Indeed, many industry representatives say, patients should have the right to seek an outside opinion if they disagree with insurers. Certainly, these officials say, that option is far more preferable to suing HMOs.

“You don’t see health plans in any other states challenging external review laws,” said Louis Saccoccio, general counsel for the American Association of Health Plans. “For the most part, they’re satisfied with those laws and willing to work with those laws.”

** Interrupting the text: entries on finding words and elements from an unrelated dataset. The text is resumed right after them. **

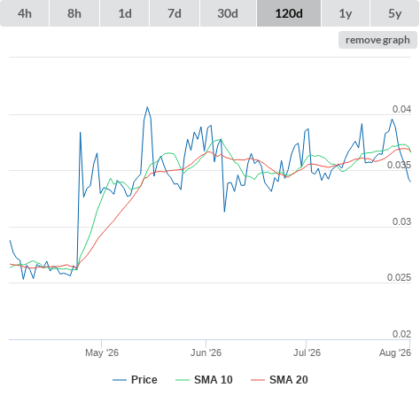Click red SMA 20 line swatch
This screenshot has width=420, height=403.
(258, 380)
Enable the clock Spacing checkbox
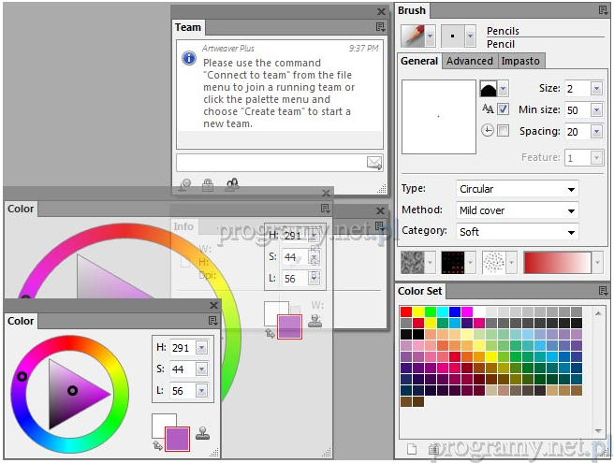 [503, 131]
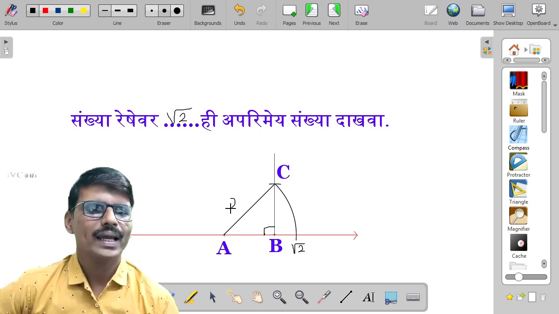Choose the straight line drawing tool
559x314 pixels.
(346, 297)
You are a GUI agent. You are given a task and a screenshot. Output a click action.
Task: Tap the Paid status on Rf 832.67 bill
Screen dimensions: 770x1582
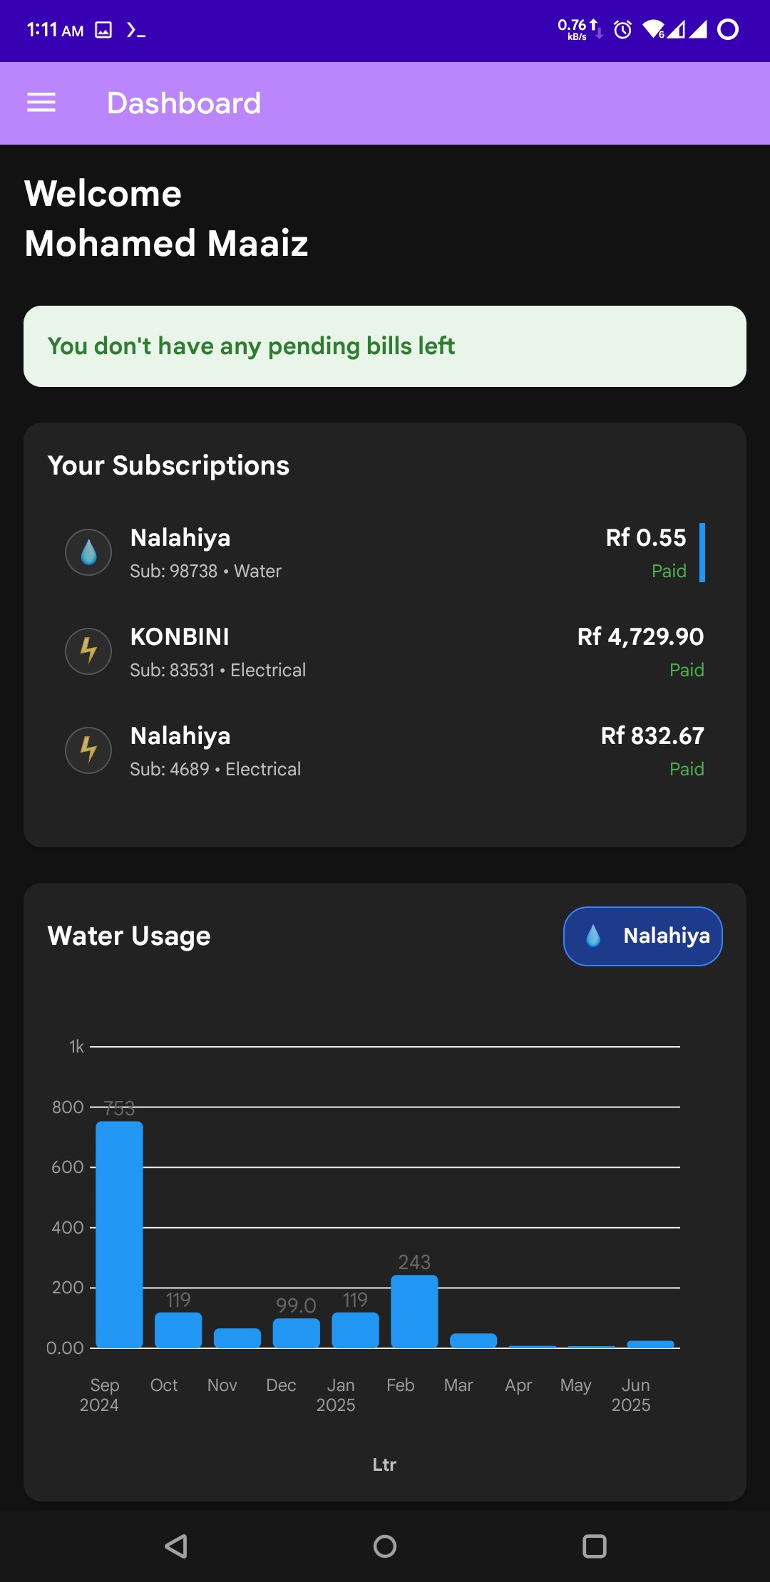(x=686, y=769)
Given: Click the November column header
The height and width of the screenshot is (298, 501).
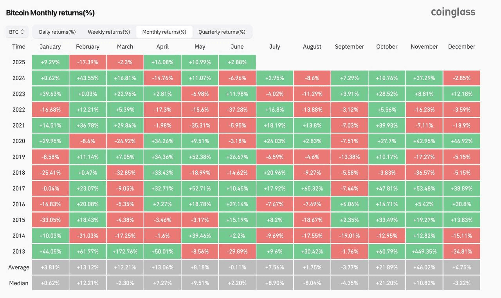Looking at the screenshot, I should [424, 47].
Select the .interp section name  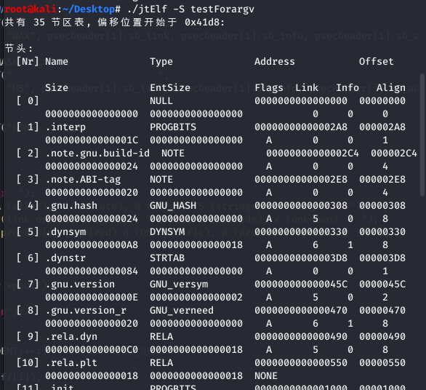coord(65,127)
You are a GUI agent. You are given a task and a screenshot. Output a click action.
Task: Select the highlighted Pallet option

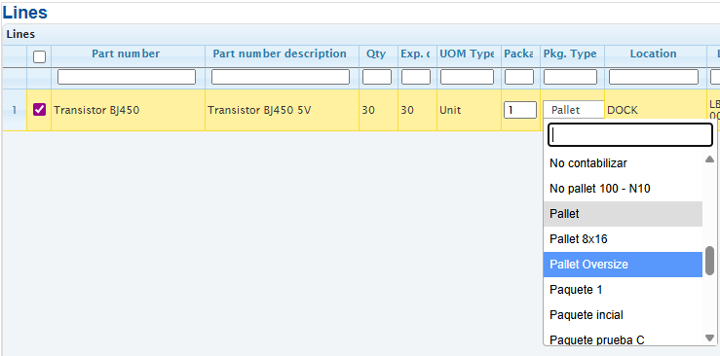click(x=623, y=214)
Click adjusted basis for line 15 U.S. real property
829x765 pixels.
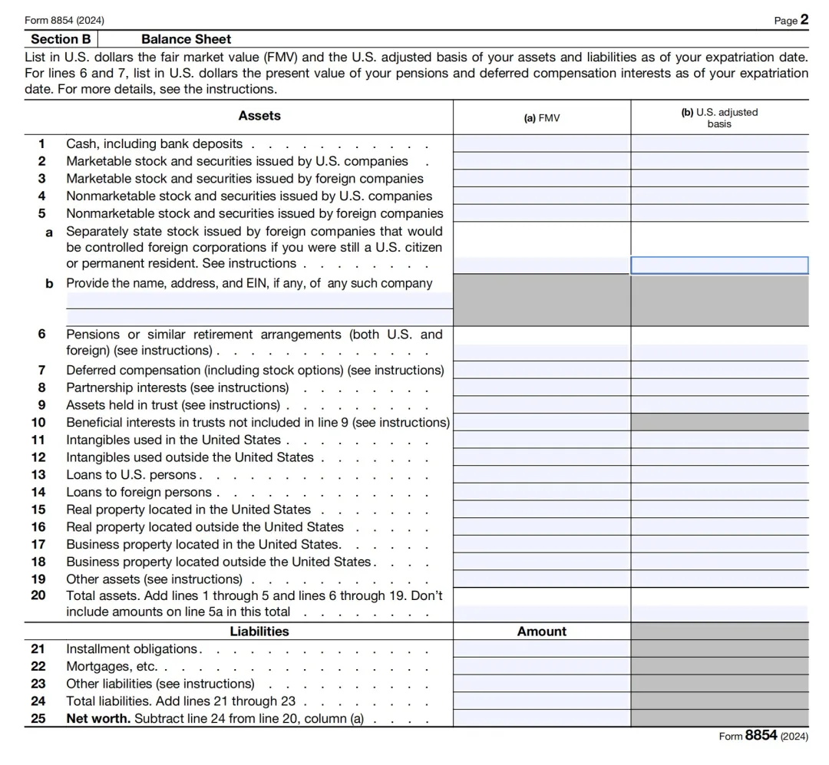(x=719, y=509)
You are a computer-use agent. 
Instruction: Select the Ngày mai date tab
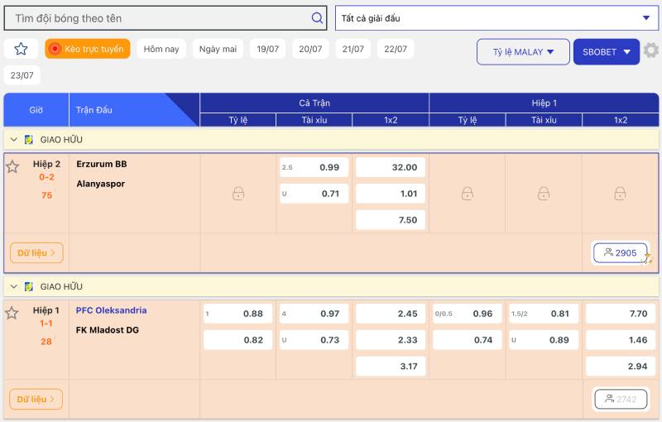(218, 49)
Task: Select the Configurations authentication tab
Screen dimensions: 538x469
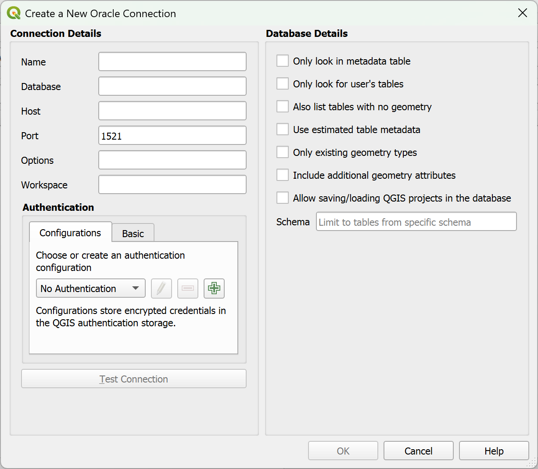Action: [70, 233]
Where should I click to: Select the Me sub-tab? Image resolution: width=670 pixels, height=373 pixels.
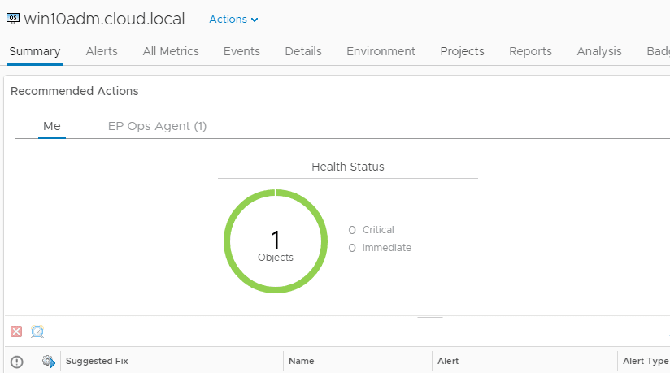pos(52,126)
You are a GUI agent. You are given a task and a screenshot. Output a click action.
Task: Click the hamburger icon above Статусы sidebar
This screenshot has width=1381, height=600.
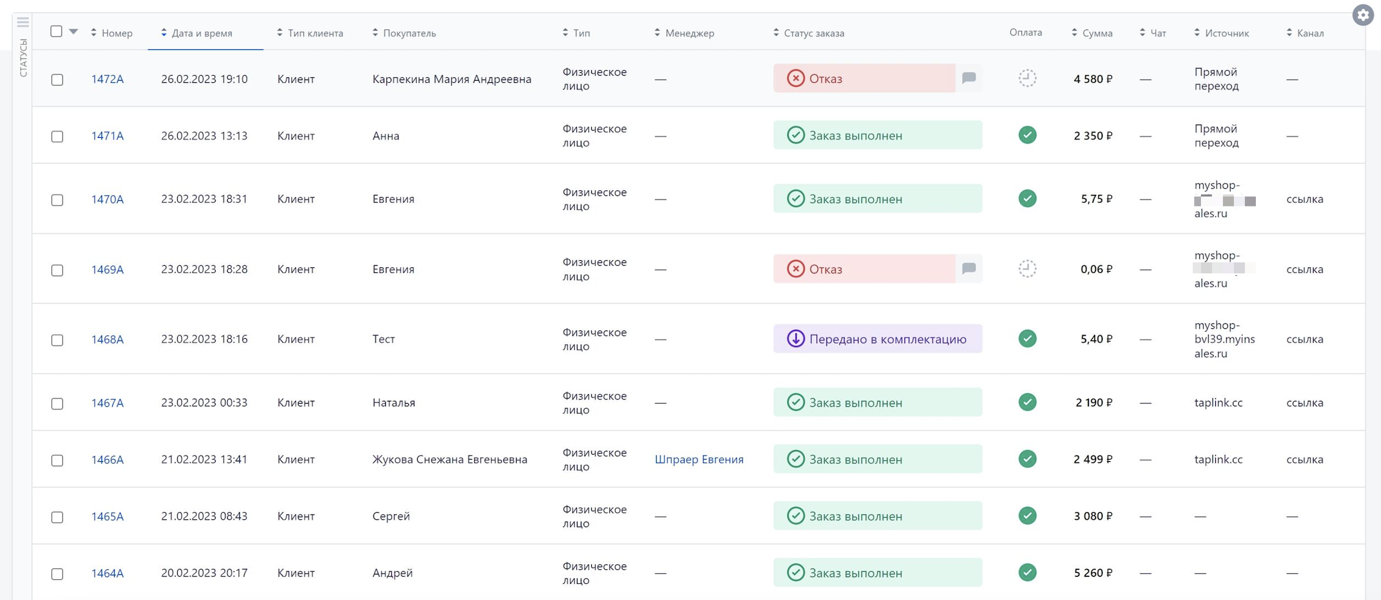(x=23, y=22)
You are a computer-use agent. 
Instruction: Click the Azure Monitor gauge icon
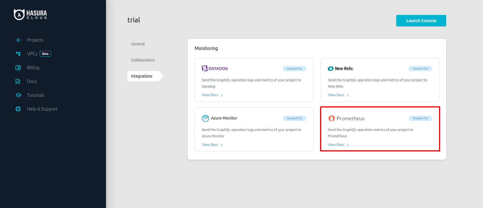(x=205, y=118)
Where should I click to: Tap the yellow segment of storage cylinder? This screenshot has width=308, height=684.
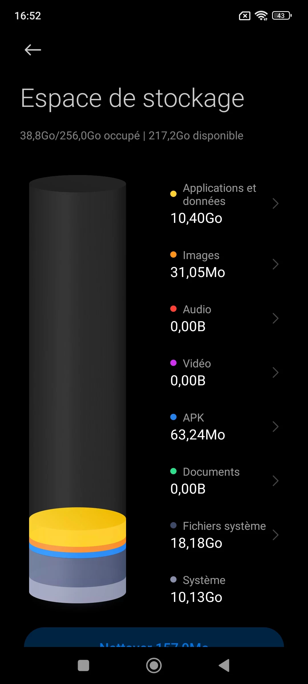(x=78, y=524)
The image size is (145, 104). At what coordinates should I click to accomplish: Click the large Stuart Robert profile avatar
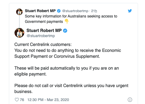click(x=19, y=33)
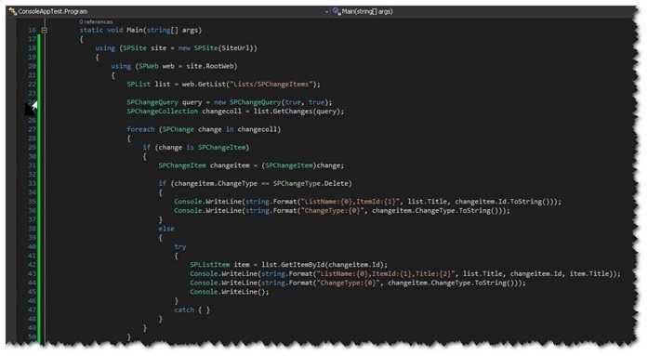Click the SPChangeQuery type name on line 24
The width and height of the screenshot is (648, 356).
[x=152, y=102]
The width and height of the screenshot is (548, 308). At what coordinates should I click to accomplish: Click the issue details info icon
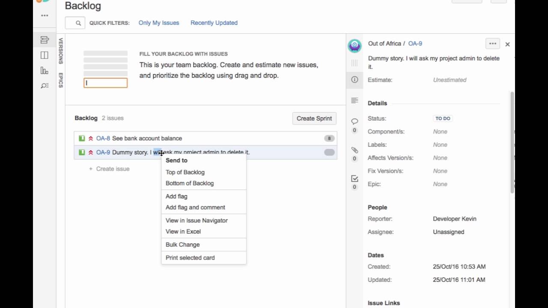(354, 80)
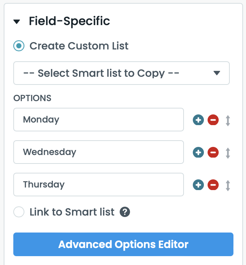Choose the Link to Smart list option
Screen dimensions: 246x265
(19, 212)
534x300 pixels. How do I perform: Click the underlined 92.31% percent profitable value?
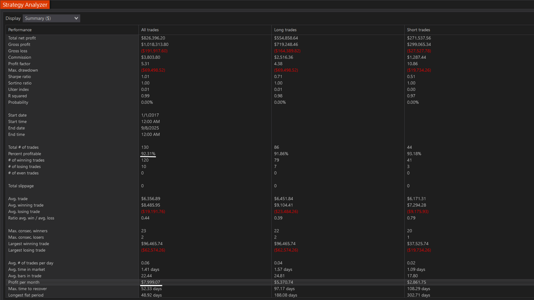click(148, 154)
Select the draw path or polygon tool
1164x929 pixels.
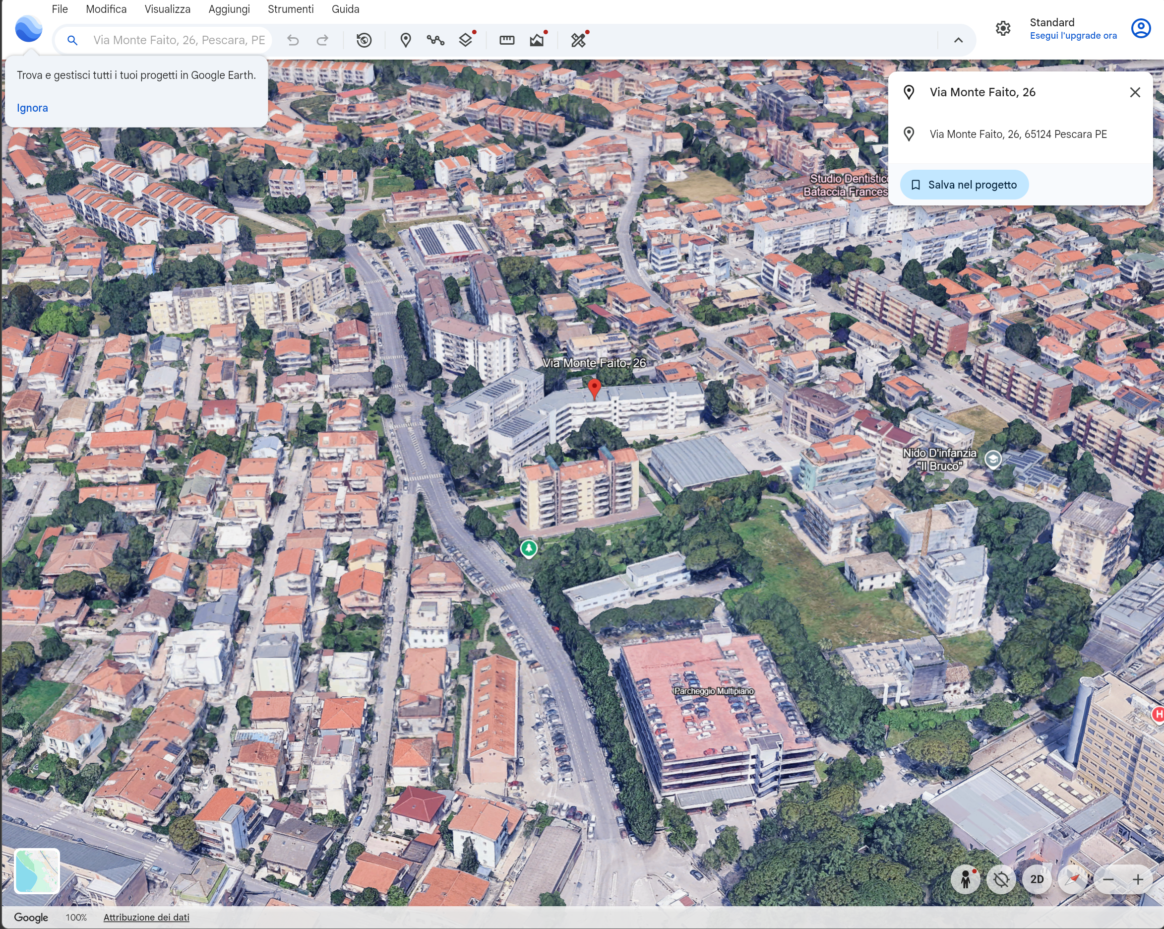click(435, 40)
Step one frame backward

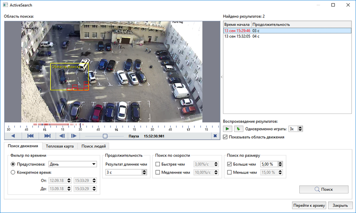click(62, 136)
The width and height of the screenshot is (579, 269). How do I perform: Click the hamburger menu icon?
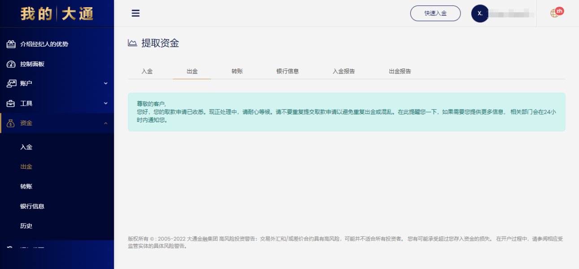pyautogui.click(x=135, y=13)

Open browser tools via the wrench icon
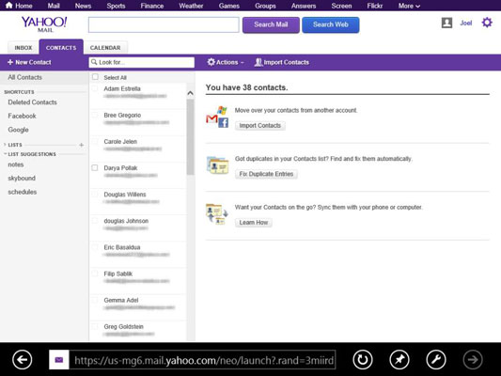(x=436, y=360)
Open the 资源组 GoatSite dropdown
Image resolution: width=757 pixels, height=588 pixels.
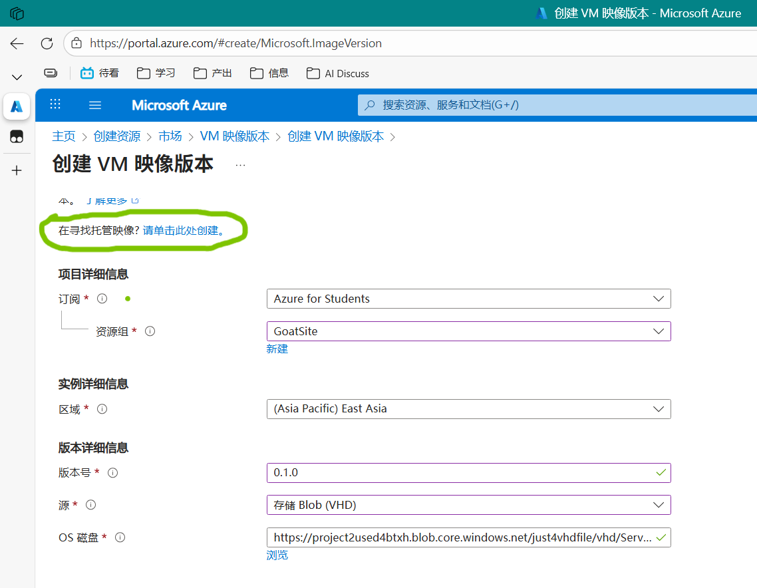tap(468, 331)
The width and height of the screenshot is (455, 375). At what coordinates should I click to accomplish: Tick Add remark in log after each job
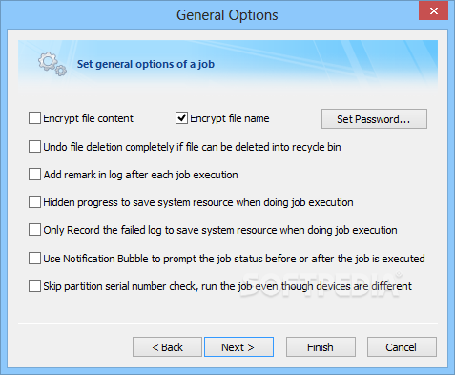coord(34,175)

Although a vast majority in Congress supports federal legislation mandating independent appeals, the issue has died because of partisan fighting over the right to sue. That’s not the case at the state level, where 10 legislatures approved external review processes this year, according to the National Conference of State Legislatures.

Texas regulators say they received 1,079 requests for appeals between November 1997 and September 2000. Of the cases decided, experts upheld the insurer’s decision 42 percent of the time and overturned it 50 percent. The remaining 8 percent were partially overturned.

Despite the voluntary action, Montemayor and other Texas officials have voiced concerns that HMOs could drop out at any point under the voluntary system currently in place.

“The problem is, of course, if we can’t enforce it, there’s no guarantee that they will continue to do it,” said David Mattax, chief of the Texas attorney general’s financial litigation division. “If it’s voluntary, they could stop any time or not send the hard cases to us.”